Start of Raw data
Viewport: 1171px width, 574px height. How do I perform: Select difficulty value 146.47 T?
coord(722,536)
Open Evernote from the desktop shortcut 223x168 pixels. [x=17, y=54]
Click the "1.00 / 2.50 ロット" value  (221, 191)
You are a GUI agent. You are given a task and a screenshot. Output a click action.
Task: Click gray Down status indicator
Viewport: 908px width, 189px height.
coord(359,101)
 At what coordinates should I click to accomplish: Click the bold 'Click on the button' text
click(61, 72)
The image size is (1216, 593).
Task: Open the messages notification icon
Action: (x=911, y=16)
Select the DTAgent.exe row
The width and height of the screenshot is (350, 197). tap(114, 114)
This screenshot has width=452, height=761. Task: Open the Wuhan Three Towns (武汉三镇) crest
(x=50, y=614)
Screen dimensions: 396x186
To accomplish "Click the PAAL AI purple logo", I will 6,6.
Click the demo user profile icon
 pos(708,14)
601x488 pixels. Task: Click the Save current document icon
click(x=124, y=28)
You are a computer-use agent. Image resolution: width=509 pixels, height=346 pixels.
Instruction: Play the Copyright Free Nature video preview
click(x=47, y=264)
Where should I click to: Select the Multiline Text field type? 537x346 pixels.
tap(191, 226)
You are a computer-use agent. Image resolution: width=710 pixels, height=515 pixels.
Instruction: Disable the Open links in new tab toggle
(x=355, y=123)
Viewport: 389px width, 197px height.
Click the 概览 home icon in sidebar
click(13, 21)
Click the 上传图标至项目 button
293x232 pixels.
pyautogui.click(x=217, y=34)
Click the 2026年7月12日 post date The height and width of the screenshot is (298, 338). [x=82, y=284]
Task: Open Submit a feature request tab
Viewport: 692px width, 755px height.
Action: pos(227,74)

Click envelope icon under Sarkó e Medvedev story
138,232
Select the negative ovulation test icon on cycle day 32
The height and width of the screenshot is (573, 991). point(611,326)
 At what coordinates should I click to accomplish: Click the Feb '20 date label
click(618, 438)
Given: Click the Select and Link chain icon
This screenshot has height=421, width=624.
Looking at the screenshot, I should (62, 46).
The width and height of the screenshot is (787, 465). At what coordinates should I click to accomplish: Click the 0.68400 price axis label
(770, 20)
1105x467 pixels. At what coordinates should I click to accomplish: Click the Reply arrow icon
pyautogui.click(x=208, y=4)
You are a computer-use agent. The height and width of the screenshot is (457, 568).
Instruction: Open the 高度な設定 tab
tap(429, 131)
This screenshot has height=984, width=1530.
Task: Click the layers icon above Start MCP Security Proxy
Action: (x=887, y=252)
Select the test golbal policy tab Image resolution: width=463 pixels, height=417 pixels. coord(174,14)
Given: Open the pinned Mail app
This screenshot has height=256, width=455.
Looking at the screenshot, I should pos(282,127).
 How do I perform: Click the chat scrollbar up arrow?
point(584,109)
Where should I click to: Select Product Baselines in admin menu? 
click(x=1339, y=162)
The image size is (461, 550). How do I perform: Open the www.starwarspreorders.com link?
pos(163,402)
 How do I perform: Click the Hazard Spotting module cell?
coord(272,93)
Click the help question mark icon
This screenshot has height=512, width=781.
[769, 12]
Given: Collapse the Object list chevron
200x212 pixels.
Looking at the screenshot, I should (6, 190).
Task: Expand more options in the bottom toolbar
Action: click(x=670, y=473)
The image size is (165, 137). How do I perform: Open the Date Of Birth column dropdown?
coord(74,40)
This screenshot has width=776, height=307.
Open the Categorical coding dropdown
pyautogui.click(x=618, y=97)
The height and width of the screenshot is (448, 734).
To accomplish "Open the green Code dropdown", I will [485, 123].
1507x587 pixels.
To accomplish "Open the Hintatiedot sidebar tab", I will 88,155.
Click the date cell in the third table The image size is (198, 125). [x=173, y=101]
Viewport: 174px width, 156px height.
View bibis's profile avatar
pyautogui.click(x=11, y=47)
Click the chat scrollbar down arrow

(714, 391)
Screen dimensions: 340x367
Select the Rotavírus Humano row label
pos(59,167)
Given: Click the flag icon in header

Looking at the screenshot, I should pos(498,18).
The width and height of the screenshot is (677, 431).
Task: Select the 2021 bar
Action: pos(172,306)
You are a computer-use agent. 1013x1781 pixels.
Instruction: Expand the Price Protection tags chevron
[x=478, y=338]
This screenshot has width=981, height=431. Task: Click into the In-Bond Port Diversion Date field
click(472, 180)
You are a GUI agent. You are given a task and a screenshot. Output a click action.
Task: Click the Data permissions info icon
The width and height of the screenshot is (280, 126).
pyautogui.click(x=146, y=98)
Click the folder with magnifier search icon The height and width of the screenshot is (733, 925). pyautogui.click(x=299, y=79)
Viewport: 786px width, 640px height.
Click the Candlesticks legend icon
End of Raw data
* [What you need to do]
Pick each line holding the word "will" out of the data and copy it.

* [Result]
To accomplish "Click the PAAL AI purple logo", I will 6,6.
To accomplish "Open the green Code dropdown", I will [485, 123].
To accomplish "Open the Hintatiedot sidebar tab", I will 88,155.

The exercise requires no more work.